Keywords: Osteosarcoma, Incidence, International, Bone Cancer, Epidemiology

Introduction

Primary malignant bone tumors account for 3 to 5 % of cancers in children and adolescents, but are rare in adults, corresponding to 1% of all cancers in adulthood.13 Osteosarcoma (OS) is the most commonly diagnosed bone tumor, accounting for 20–40% of all bone cancers.4 The average 5-year overall survival for individuals with localized OS is 80%.5 However, individuals with metastatic disease present lower short- and long-term survival rates.6,7 Osteosarcoma (OS) incidence has a bimodal age distribution, with peaks of incidence occurring in the 2nd-3rd and 7th-8th decades of life, respectively.4

Prior irradiation, chemotherapy with alkylating agents,8 heritable retinoblastoma,9 Li Fraumeni Syndrome, Rothmund Thomson Syndrome1012 and Paget’s disease of bone (PDB)13 have all been associated with increased risk for OS, but account for a small proportion of cases. The etiology of most OS remains unknown and international comparisons can help in the generation of new hypotheses. Thus, here we evaluate the pattern of incidence of OS in the Cancer Incidence in Five Continents (CI5) using the most recent dataset available. We also present an analysis of trends in incidence by evaluating the average annual percent change (AAPC) over the 25-year period from 1988 to 2012, for the first time, by geographic regions and stratified by age-groups.

Materials and Methods

We extracted data from the last five available volumes of the CI5 series to evaluate incidence rates and trends of osteosarcoma. Registries within the CI5 series adhere to strict quality criteria for inclusion and, since 1988, report histological classifications, facilitating an analysis of OS specifically rather than combined bone tumors.14,15 The data are available in five-year periods: 1988–1992, 1993–1997, 1998–2002, 2003–2007, 2008–2012.1620 We pooled registries within countries and further classified the registries into regional categories as defined by the United Nations Statistics Division (UNSD).21 Small sample sizes precluded us from categorizing regions in Africa or Oceania by the smaller subdivisions included in the UNSD scheme. We also excluded Central Asia as the CI5 data only had one country at one time period in the region. Therefore, the regions were categorized as North Africa, Sub-Saharan Africa, Caribbean, Central America, South America, North America, Eastern Asia, South-eastern Asia, Southern Asia, Western Asia, Eastern Europe, Northern Europe, Southern Europe, Western Europe, and Oceania.
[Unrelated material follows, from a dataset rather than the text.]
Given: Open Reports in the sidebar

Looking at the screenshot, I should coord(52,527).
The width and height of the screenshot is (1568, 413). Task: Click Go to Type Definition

The age-standardized incidence rates (ASRs) are expressed per million population and were calculated using the World Health Organization (WHO) 2000–2025 world standard population.22 In order to evaluate peaks in incidence during the latest time-period (2008–2012), cases were aggregated into five age-groups (0–9, 10–19, 20–29, 30–59, 60–79) and stratified by sex and geographic region. The 80–84 and 85+ age-groups were excluded from the analysis due to insufficient population sizes, specifically some regions had no data for this age group limiting any comparability. ASRs with less than 5 cases were not presented in tables. We calculated 95% confidence intervals (CI) using Poisson approximation.

We assessed trends in incidence of OS by calculating the average annual percent change (AAPC) and 95% CIs using Joinpoint software. This technique applies regression lines on a logarithmic scale which best fit over the ASRs according to underlying joinpoints.23 The slope coefficients obtained represent the annual percent change (APC) of each joinpoint segment and AAPC is calculated as the weighted average of the coefficients.23 As there was no joinpoint observed in the five time-periods, the AAPC is equal to the APC. We calculated AAPC in all ages (0–79), in five age-groups from 0–9 to 60–79, and sex-stratified in combined and specific age-groups. AAPCs with less than 5 cases for more than 2 time periods were excluded from the analysis.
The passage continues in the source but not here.